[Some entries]
────────────────────────────────────────
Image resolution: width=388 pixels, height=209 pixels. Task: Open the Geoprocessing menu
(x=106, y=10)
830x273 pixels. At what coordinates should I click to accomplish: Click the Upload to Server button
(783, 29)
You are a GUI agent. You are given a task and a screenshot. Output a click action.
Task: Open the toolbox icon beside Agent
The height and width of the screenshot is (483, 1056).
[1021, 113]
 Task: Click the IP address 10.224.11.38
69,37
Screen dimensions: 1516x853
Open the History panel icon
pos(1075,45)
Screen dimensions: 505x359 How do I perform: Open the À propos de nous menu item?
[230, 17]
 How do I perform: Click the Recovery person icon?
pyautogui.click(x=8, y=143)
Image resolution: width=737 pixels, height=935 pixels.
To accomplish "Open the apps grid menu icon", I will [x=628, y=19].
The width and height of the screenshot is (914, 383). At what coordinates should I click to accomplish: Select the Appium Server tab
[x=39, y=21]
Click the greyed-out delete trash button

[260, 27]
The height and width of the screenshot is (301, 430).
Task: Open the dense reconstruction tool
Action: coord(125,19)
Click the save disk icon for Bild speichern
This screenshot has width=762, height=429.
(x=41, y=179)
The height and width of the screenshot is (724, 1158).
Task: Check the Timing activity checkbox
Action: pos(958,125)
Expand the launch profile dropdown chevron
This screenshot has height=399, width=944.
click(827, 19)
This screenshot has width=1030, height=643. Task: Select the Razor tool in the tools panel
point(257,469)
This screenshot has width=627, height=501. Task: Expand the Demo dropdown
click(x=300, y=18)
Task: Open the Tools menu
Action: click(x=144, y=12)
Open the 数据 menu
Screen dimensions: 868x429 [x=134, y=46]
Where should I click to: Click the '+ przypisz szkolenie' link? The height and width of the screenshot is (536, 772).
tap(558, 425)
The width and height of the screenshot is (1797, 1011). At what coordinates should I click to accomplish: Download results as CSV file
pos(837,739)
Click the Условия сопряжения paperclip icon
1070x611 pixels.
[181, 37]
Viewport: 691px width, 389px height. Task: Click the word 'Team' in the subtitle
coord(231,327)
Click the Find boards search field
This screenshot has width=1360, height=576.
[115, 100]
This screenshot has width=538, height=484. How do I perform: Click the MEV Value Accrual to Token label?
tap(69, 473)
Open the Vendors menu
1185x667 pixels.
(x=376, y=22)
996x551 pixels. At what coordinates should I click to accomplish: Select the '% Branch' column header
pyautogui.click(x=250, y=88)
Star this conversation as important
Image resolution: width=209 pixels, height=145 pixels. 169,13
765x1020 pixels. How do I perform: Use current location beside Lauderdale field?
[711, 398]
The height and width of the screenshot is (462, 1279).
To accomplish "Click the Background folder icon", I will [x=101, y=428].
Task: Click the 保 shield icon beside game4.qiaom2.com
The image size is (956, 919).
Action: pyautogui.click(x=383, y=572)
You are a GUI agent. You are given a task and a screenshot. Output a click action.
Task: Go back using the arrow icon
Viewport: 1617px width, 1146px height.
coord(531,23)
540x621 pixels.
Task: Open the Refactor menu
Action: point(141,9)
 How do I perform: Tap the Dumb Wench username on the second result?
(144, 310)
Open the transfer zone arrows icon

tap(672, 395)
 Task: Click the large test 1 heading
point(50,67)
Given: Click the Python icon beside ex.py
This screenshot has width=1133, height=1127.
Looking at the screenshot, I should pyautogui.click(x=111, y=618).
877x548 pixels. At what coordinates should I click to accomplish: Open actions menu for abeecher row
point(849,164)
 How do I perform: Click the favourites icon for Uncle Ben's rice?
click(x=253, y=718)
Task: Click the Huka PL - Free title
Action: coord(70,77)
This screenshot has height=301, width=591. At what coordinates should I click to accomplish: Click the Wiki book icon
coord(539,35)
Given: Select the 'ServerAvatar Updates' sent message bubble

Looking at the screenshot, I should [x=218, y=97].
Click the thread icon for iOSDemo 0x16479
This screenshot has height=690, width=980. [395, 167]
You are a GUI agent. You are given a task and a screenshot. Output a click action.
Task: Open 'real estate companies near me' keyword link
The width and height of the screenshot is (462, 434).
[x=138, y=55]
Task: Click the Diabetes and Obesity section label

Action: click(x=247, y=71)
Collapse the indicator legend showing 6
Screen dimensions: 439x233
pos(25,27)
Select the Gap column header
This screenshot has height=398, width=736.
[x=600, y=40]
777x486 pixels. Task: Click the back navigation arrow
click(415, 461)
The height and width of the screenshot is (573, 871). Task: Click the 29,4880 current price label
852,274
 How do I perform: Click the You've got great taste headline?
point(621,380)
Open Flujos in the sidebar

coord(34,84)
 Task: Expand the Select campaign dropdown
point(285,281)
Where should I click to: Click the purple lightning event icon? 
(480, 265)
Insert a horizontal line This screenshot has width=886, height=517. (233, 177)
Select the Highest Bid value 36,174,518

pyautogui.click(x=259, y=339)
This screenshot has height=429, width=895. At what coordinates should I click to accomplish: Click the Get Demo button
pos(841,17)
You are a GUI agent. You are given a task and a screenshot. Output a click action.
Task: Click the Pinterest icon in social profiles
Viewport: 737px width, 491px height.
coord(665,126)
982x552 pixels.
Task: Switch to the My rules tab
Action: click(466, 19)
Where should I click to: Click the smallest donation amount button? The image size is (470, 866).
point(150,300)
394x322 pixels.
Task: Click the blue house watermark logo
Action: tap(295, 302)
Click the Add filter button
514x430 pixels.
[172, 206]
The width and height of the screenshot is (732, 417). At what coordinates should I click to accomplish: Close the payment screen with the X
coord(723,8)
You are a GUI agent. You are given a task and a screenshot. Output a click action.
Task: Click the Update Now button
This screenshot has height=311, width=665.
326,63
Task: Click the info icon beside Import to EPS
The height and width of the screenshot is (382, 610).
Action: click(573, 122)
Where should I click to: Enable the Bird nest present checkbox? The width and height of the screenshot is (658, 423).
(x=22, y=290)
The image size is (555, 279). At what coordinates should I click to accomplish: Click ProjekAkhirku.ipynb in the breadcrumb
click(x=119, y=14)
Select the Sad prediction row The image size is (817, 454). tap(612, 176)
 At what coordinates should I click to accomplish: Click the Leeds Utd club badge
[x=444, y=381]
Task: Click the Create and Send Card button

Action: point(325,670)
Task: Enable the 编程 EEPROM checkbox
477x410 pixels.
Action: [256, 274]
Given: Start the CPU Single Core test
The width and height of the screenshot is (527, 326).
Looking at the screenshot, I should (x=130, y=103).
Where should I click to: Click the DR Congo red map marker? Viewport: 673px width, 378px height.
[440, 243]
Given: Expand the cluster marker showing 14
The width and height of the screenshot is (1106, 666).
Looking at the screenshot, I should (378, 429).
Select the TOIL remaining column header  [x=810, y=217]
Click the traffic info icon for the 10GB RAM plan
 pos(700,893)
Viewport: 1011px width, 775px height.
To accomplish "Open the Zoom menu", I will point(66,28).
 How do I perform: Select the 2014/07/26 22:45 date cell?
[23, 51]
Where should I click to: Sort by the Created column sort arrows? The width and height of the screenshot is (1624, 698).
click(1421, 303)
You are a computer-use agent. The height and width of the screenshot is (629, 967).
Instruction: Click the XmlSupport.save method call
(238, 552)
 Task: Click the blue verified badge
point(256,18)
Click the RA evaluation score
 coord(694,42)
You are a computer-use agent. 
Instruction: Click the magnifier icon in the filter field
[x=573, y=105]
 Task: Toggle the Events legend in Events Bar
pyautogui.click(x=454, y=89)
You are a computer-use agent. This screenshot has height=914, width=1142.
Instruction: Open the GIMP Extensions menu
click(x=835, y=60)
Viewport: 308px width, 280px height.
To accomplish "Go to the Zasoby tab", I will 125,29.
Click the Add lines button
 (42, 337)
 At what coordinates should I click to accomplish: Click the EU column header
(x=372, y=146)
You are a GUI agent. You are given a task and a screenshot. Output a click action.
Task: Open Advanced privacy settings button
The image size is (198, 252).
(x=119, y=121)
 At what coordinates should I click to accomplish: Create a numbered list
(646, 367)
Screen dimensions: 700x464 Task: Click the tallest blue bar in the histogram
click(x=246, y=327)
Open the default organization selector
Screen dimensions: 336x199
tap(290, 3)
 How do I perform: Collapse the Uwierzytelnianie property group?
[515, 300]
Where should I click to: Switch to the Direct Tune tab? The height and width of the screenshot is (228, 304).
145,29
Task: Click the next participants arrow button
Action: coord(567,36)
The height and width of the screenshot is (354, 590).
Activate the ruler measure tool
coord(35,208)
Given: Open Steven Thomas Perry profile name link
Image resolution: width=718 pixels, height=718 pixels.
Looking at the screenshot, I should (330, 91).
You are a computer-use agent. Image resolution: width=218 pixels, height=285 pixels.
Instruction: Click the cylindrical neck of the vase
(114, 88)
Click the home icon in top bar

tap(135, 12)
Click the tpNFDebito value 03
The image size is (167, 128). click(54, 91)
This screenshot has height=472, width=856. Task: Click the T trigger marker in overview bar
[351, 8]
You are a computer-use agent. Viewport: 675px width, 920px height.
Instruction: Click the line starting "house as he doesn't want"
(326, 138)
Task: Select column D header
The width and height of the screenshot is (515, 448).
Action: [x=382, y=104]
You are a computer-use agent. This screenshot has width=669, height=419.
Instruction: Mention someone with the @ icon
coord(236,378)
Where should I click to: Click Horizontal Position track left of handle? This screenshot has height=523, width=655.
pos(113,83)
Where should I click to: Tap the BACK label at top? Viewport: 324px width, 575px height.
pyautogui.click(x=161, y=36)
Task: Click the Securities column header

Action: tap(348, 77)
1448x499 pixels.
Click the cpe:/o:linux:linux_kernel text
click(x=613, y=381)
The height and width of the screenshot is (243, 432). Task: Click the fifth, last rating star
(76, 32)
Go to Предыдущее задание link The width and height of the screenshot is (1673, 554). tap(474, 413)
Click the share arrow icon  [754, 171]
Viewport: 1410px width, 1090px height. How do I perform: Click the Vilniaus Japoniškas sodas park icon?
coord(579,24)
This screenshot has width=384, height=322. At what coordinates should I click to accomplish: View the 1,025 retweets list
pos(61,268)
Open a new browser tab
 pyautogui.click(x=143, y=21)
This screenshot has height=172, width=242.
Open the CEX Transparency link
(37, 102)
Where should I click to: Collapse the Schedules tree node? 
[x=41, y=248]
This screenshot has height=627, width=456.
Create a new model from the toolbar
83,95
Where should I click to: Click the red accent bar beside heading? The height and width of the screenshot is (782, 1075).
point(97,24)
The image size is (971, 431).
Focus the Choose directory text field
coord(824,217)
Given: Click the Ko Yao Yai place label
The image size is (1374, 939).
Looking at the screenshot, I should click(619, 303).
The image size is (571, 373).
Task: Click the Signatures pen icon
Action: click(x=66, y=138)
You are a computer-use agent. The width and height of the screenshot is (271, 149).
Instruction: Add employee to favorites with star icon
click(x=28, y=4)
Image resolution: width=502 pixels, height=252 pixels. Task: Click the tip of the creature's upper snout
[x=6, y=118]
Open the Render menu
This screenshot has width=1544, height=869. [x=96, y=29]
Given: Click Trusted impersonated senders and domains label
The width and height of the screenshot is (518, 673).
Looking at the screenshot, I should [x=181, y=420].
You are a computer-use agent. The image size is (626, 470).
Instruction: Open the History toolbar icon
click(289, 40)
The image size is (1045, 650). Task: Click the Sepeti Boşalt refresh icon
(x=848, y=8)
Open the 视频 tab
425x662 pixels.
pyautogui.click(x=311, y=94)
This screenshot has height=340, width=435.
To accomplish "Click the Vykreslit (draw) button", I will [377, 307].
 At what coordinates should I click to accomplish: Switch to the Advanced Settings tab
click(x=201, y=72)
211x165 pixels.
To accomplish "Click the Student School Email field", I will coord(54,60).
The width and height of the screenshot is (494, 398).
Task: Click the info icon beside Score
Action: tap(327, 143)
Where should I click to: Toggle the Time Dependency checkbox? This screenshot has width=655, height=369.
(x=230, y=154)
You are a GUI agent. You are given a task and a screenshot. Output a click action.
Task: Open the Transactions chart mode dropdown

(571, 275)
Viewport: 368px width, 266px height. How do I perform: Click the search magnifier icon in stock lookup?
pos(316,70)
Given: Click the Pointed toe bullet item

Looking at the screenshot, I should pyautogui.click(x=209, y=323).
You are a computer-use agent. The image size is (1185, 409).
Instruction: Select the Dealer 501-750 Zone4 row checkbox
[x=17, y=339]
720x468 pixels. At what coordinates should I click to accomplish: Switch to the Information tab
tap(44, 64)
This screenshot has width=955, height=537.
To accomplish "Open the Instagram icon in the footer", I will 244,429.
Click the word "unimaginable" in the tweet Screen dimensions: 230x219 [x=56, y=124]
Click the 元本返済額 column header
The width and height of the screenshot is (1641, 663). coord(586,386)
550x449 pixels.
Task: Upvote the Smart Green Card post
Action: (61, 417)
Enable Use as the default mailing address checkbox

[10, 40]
────────────────────────────────────────
◆ INSTRUCTIONS FOR THE TASK:
Could you rewrite every line of the entries, requests included, starting with the first line and going on through the line with "pyautogui.click(x=8, y=143)", adding 7 to each coordinate number in the answers?

◆ SOLUTION FOR THIS PROBLEM:
Image resolution: width=388 pixels, height=209 pixels. Task: Open the Geoprocessing menu
(x=113, y=17)
830x273 pixels. At what coordinates should I click to accomplish: Click the Upload to Server button
(790, 36)
You are a GUI agent. You are given a task and a screenshot. Output a click action.
Task: Open the toolbox icon beside Agent
The height and width of the screenshot is (483, 1056).
[1028, 120]
 Task: Click the IP address 10.224.11.38
76,44
Screen dimensions: 1516x853
Open the History panel icon
pos(1082,52)
Screen dimensions: 505x359 How do I perform: Open the À propos de nous menu item?
[237, 24]
 How do I perform: Click the Recovery person icon?
pyautogui.click(x=15, y=150)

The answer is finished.